Lundazi District is a district in Zambia, located in Eastern Province. The capital is Lundazi. The district shares borders with Chasefu District to the north, Lumezi District to the south-west, and the Republic of Malawi to the east and south.

In 2022, the district had an estimated population of 154,908 people. In 2018, Lundazi district was divided into 3 districts (Lundazi, Lumezi and Chasefu) by the government to enable rural development.

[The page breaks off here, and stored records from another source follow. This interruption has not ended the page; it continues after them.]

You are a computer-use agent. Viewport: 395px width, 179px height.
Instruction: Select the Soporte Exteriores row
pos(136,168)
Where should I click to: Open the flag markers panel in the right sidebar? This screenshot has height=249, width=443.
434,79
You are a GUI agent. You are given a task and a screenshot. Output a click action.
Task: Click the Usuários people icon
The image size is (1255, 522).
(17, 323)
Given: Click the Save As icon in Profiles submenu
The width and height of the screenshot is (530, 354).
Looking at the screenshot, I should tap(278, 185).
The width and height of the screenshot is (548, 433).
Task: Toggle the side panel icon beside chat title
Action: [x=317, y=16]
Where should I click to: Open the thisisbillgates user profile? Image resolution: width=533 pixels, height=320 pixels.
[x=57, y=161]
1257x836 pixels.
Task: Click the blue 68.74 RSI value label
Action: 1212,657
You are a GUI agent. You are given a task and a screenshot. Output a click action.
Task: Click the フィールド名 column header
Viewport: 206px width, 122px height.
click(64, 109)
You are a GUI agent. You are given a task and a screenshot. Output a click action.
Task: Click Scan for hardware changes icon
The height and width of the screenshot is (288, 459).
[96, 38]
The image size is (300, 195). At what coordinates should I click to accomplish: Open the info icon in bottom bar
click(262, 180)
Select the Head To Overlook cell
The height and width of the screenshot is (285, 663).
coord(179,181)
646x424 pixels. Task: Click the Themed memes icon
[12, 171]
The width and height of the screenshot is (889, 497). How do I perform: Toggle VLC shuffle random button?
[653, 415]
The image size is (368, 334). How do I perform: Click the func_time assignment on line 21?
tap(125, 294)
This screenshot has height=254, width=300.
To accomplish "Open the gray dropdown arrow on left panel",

Tumbuka is the predominant language spoken in the district.

== History ==
Lundazi District was established in 1942 as a Rural Council and later designated as a District Council in 1991. With a population of approximately 154,908, the district has a slight female majority, with 79,721 women and 75,187 men.

The capital is Lundazi and is named after the Lundazi River, now part of the Lundazi Dam. An Englishman, Errol Button, built a Norman-style castle in Lundazi in 1948, where the rivers converge. The castle and other similar buildings are notable landmarks in the town.

=== Location ===
The district is located approximately 743 kilometers east of Lusaka and 184 kilometers from the provincial capital, Chipata. It covers an area of 1,348 square kilometers and is situated near Lake Malawi in Malawi. The district's topography is generally hilly with valleys dissected by streams and rivers.

=== Climate ===
The town experiences a humid subtropical climate.

== Demographics ==

=== Ethnic groups ===
The predominant tribes are Tumbuka, Chewa, and Ngoni. Agriculture and trading drive the local economy, with traders mostly being Zambians of Asian origin. It is also known for its cultural heritage. Lundazi has a nickname, "Box One Kanele."

=== Languages ===
The major language spoken is Tumbuka along with English being official. Other minor languages include Chewa.

=== Wards ===
The district is composed of 10 wards, a single constituency (Lundazi), and is led by three traditional leaders: Senior Chief Mwase, Chief Mphamba, and Chief Kapichila. The central business district and Lundazi township are specifically located in Chief Mphamba's area.

== Culture ==
The district hosts the annual Kulonga ceremony, a significant Tumbuka cultural event that celebrates the good harvesting. Other traditional dances and ceremonies include Vimbuza, and Zengani.

== Economy ==
The main economic activities in the district include agriculture, primarily on a small scale, trade, small-scale mining, and tourism.